Autre texte court sans suite.
ELRINE
C'est ici que les rêves s'envolent, tourbillons d'étoffes déchiquetées soumises au caprice des courants aériens, implacables, contre lesquels la volonté humaine ne peut rien. Qui croyais-tu berner, Elrine ? Pensais-tu réellement voir la liberté te tendre les bras ? T'envelopper et t'emporter loin des abîmes du doute ? Allons Elrine, tu vaux mieux que ces fadaises. Je t'ai faite mon enfant. Je t'ai forgé aussi sûr que ces montagnes, là-bas, touchent le ciel de leurs cîmes. La nature est omniprésente. Elle te pénètre avec la pointe chauffée à blanc des flèches de ton carquois. Aucun être vivant ne sert Mélandru sans sacrifier une partie de lui-même. La déesse t'a offert le don. Un présent inestimable. En échange, tu lui as offert ta vie et ta liberté. Ne t'avises pas de regretter ce choix.
Elrine banda la corde de son arc qu'elle amena à hauteur de son oeil droit. La flèche ne trahissait aucune vibration. Elle attendait patiemment que l'ordre lui soit donné. Puis, fermant les yeux, la jeune femme relâcha sa prise. Il y eut une note pure. Le projectile perfora net la gorge du tigre. La bête massive étouffa un feulement en un gargouillis sinistre. Elle se renversa sur le flanc, agitée de secousses nerveuses. Ce fut la fin.
Elrine arracha le masque noué autour de son cou. Sa longue chevelure brune flottait à l'air libre. Elle mit l'arc en bandoulière.
« Tu devrais nouer ces cheveux avant que tes doigts s'y emmêlent » fit une voix dans son dos.
Oma la Gardienne. Doyenne et protectrice du clan. Dieu et diable à la fois. La représentation parfaite de Mélandru. Elrine n'avait jamais supporté les contraintes de sa dévotion. Pour elle, l'amour envers la nature ne pouvait se traduire par quelques scarifications ou promesse de réclusion. Ce n'était là que la perversion galopante de traditions passéistes et imperméable au changement. Cette attitude avait valu nombres d'ennuis à Elrine. Elle en causait encore.
« Porter le carquois dans le dos plutôt qu'autour de la taille est la décision que tu as prise à huit ans. Tu as fait le voeu d'être gardienne. Le voeu de me succéder alors qu'il ne se passe pas un jour sans que tu cherches à me provoquer et défier l'autorité du clan »

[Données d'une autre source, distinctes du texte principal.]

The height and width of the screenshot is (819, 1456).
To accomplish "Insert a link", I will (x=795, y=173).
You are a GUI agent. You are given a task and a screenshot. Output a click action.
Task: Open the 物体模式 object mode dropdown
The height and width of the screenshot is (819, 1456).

Oma avait cette voix des personnes dont les mots suffisent à capter l'attention des foules les plus chaotiques. Il était impossible de ne pas écouter la doyenne. Elrine avait longtemps cru à un tour de passe-passe. Peut-être l'enseignement secret d'envoûteurs anciennement alliés au clan. Mais elle avait été forcée de constater que non. Nul magie dans ses mots si ce n'était la force d'une âme dévouée à Mélandru et riche de soixante-dix ans d'expérience.

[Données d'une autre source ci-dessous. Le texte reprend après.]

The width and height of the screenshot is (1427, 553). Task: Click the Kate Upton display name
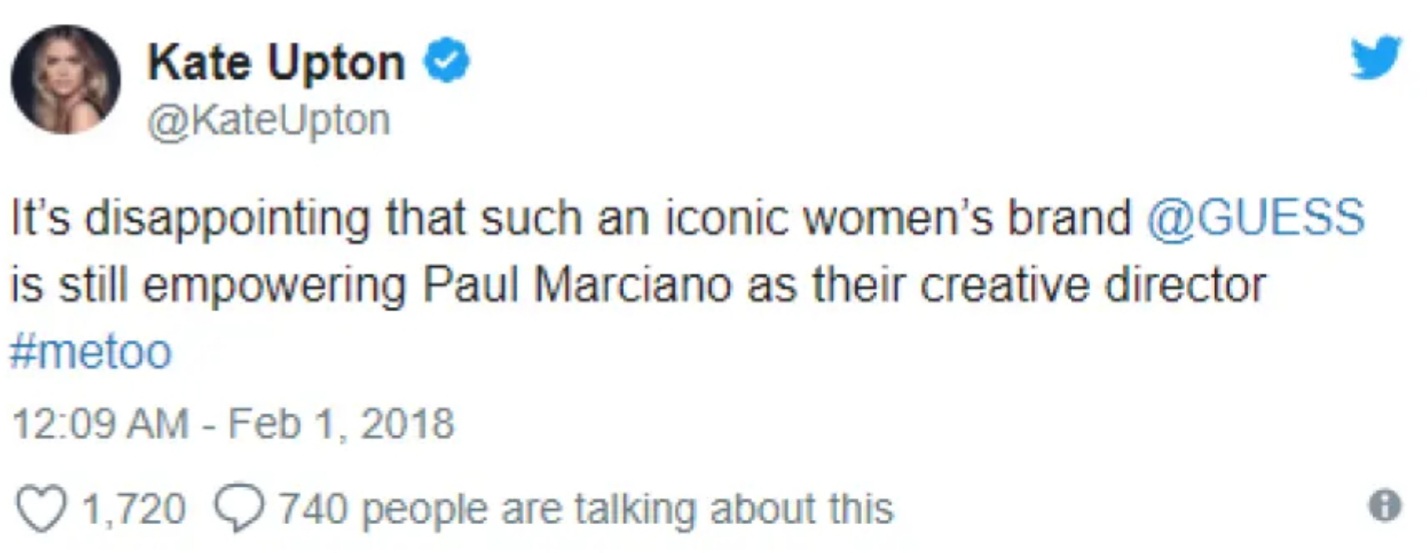coord(277,65)
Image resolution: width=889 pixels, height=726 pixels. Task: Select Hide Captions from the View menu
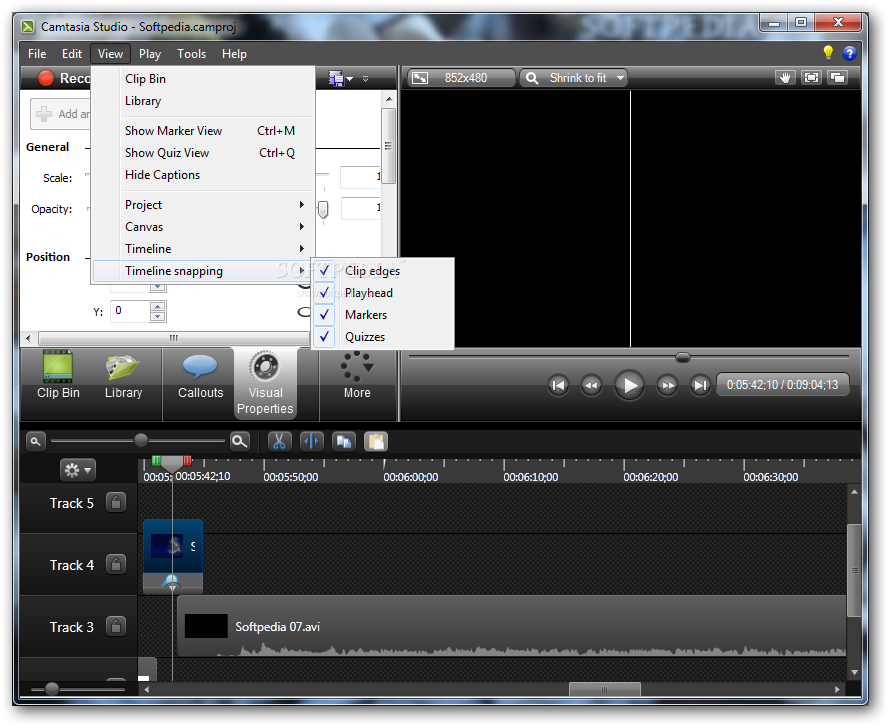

« C'est un choix courageux. Il arrive que plusieurs générations se succèdent avant que l'une d'entre nous n'accepte ce rôle. Nous connaissons le risque. Il est dévolu au libre-arbitre. On ne peut forcer quelqu'un à être le Gardien de Mélandru. Alors pourquoi ? Pourquoi te conduire ainsi ? »
La voix était lourde de reproches. Dure. Glaciale. Anxieuse... Elrine détestait cette voix. La voix des privations. La voix des punitions. Celle du destin.

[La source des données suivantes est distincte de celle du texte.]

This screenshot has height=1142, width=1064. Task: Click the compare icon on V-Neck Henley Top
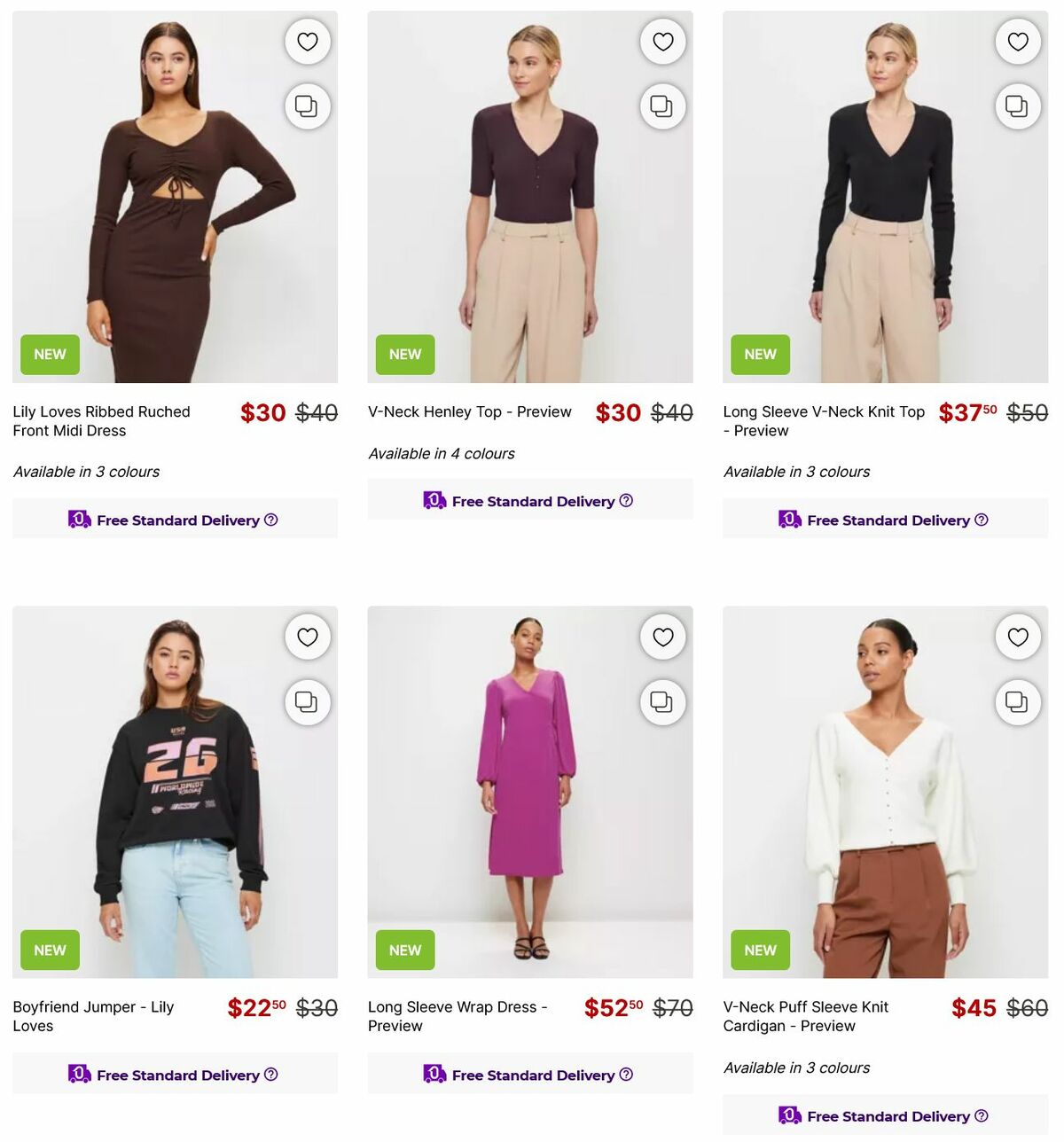[662, 106]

« Oma, je... » voulut protester la jeune femme.
« Viens, l'interrompit la doyenne. Que je noue au moins tes cheveux »
D'un seul coup, elle s'était faite douce, âgée et aimante. La voix d'une grand-mère attachée à sa petite-fille. De la longue crinière, Oma fit deux tresses qu'elle enroula sur chaque tempe. Elle pleurait. Malgré l'absence de sanglots, Elrine pouvait sentir les larmes dévaler les crevasses des joues ridées. Elle les sentait perler en elle.
« Elrine, chevrota la Gardienne. Si je t'ai désigné pour partir, ce n'est pas en raison des tes bravades ! Ne m'imagine pas si cruelle »
« Je sais, Oma. C'est mon choix. Et mon rejet des traditions me désigne comme la plus apte à affronter et supporter les dangers au-delà de nos terres »
Elrine se releva et ajusta son corset de peau. Son regard se perdit sur les contreforts et les creux, dans le vert des arbres.
« L'Empire est en danger. Je refuse que nous restions en retrait. Le mal qui guette Cantha n'épargnera personne alors il est de notre devoir de nous battre »
Elle se retourna et prit les mains d'Oma.
« J'irais, grand-mère »
« Ainsi soit-il, murmura celle-ci. Puisse Mélandru te soutenir ».